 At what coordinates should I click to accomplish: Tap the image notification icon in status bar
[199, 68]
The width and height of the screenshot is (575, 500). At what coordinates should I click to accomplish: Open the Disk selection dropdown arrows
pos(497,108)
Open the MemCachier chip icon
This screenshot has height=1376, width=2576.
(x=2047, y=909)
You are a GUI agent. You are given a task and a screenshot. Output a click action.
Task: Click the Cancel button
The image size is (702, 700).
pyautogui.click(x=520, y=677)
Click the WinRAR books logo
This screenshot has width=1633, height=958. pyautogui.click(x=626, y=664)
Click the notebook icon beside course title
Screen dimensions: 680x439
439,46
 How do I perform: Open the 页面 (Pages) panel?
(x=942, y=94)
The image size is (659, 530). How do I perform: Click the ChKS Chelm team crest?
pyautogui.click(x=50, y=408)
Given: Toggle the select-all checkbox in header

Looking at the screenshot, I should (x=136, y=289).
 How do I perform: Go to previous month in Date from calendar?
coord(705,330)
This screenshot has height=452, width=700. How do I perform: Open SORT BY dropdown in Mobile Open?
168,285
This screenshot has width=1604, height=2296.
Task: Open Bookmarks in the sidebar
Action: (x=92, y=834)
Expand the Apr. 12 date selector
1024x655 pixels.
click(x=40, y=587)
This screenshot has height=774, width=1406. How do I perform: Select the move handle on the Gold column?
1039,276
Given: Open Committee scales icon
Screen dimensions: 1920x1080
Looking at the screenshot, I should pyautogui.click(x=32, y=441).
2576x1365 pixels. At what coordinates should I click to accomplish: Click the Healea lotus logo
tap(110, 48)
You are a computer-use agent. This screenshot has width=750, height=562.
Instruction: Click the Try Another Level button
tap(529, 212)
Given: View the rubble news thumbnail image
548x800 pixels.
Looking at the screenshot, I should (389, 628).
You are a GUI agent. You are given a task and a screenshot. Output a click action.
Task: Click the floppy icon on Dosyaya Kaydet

************

■ **Required action**
In the listing above, the lines from the one containing "How do I perform: Open the 页面 (Pages) panel?" through the one containing "Given: View the rubble news thumbnail image" must be set down exactly, with no other lines.

■ **Exercise answer**
 How do I perform: Open the 页面 (Pages) panel?
(x=942, y=94)
The image size is (659, 530). How do I perform: Click the ChKS Chelm team crest?
pyautogui.click(x=50, y=408)
Given: Toggle the select-all checkbox in header

Looking at the screenshot, I should (x=136, y=289).
 How do I perform: Go to previous month in Date from calendar?
coord(705,330)
This screenshot has height=452, width=700. How do I perform: Open SORT BY dropdown in Mobile Open?
168,285
This screenshot has width=1604, height=2296.
Task: Open Bookmarks in the sidebar
Action: (x=92, y=834)
Expand the Apr. 12 date selector
1024x655 pixels.
click(x=40, y=587)
This screenshot has height=774, width=1406. How do I perform: Select the move handle on the Gold column?
1039,276
Given: Open Committee scales icon
Screen dimensions: 1920x1080
Looking at the screenshot, I should pyautogui.click(x=32, y=441).
2576x1365 pixels. At what coordinates should I click to accomplish: Click the Healea lotus logo
tap(110, 48)
You are a computer-use agent. This screenshot has width=750, height=562.
Instruction: Click the Try Another Level button
tap(529, 212)
Given: View the rubble news thumbnail image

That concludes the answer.